### Instructions for the task:
Answer these questions from the benefit payment provisions below, one answer per line:
1. Within how many days after the Termination Date must the Company begin paying the Supplemental Retirement Benefit?
2. By what additional percentage is the lump sum under Section 4.5 reduced?
3. If a Participant dies after benefit payments have begun, to whom is the remaining amount paid?

4.4 Commencement of Benefit Payments. The Company shall begin paying the Participant or Beneficiary (if applicable) his or her Supplemental Retirement Benefit, less any applicable payroll, withholding or other taxes, within 90 days after the Termination Date. Notwithstanding the foregoing, the Participant may elect to defer the receipt of his or her Supplemental Retirement Benefit to a future date; provided, that such election is made at least 12 months prior to the Participant’s Termination Date.

 

4.5 Change of Form of Benefit Payments. At any time following three full years following the time that a Participant commences to receive his or her Supplemental Retirement Benefit, a Participant may elect to receive the amount yet to be paid in the form of a lump sum calculated as the Actuarial Equivalent of the benefit yet to be paid to the Participant, but further reduced by 10%.

 

4.6 Benefit Payments to Beneficiaries.

 

(a) In the event of the death of a Participant, after benefit payments to the Participant have begun, the amount remaining to be paid shall be paid to the Participant’s Beneficiary in the same form, and payable at the same time, as if the Participant were still living, or the Beneficiary may elect to receive the amount remaining in the form of a lump sum in accordance with Section 4.5 above when the three year payment requirement has been satisfied.

Item-finding records:
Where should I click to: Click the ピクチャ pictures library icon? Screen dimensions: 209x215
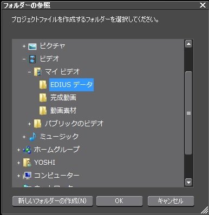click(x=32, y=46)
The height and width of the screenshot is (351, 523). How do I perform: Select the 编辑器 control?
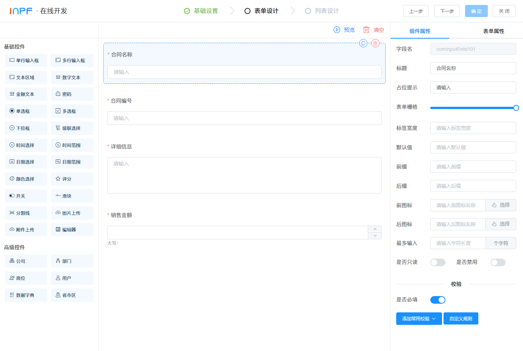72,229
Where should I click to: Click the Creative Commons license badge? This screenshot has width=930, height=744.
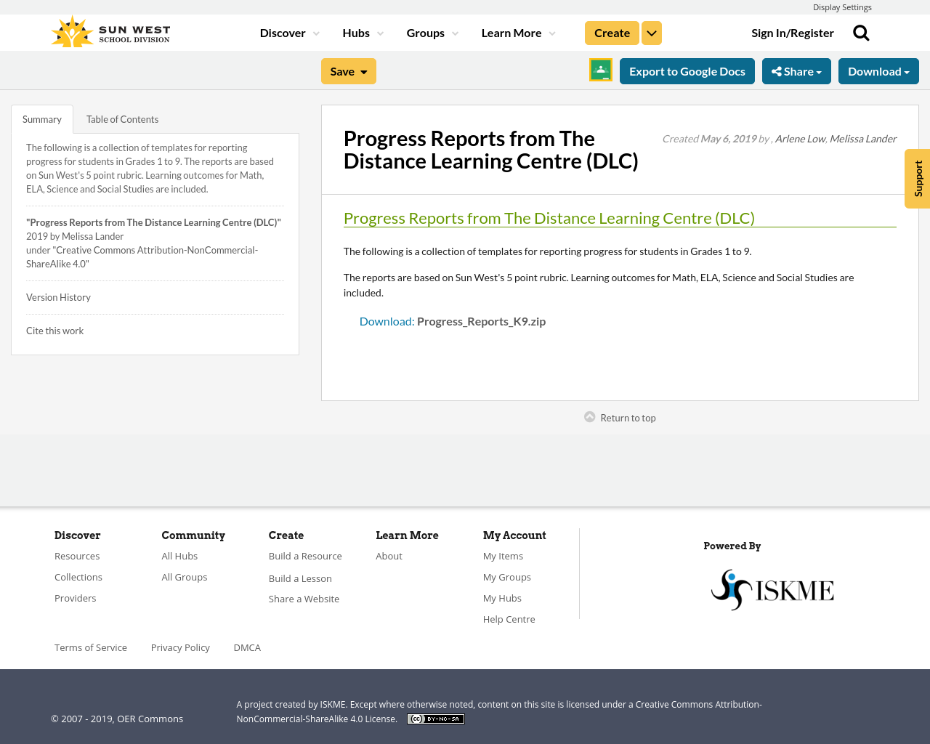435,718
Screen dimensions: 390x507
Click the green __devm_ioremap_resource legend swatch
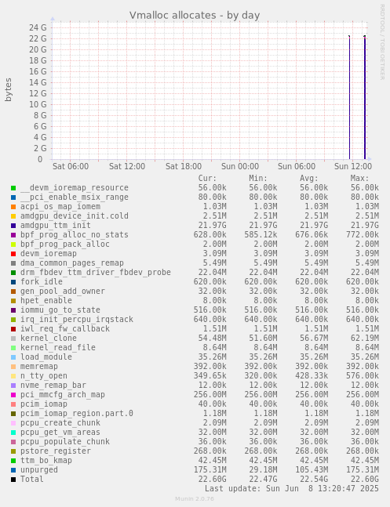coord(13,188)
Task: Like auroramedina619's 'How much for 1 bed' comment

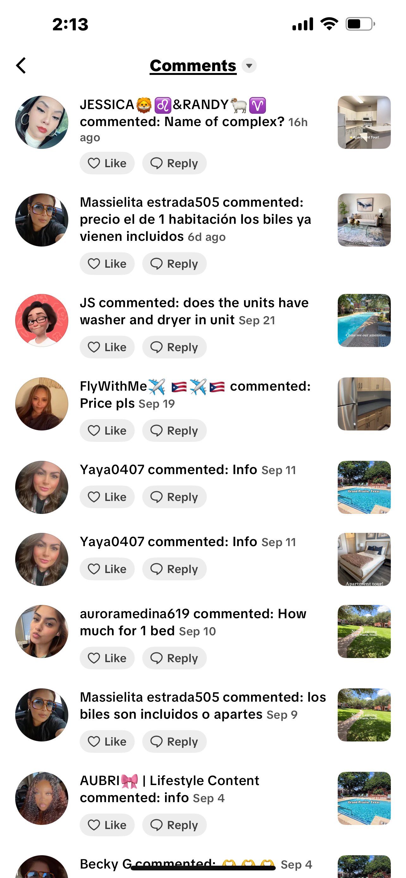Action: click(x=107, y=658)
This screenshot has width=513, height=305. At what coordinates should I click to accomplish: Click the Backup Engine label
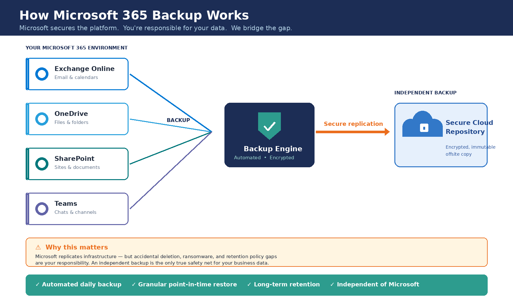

### Task result:
1. Within 90 days.
2. 10%.
3. The Participant's Beneficiary.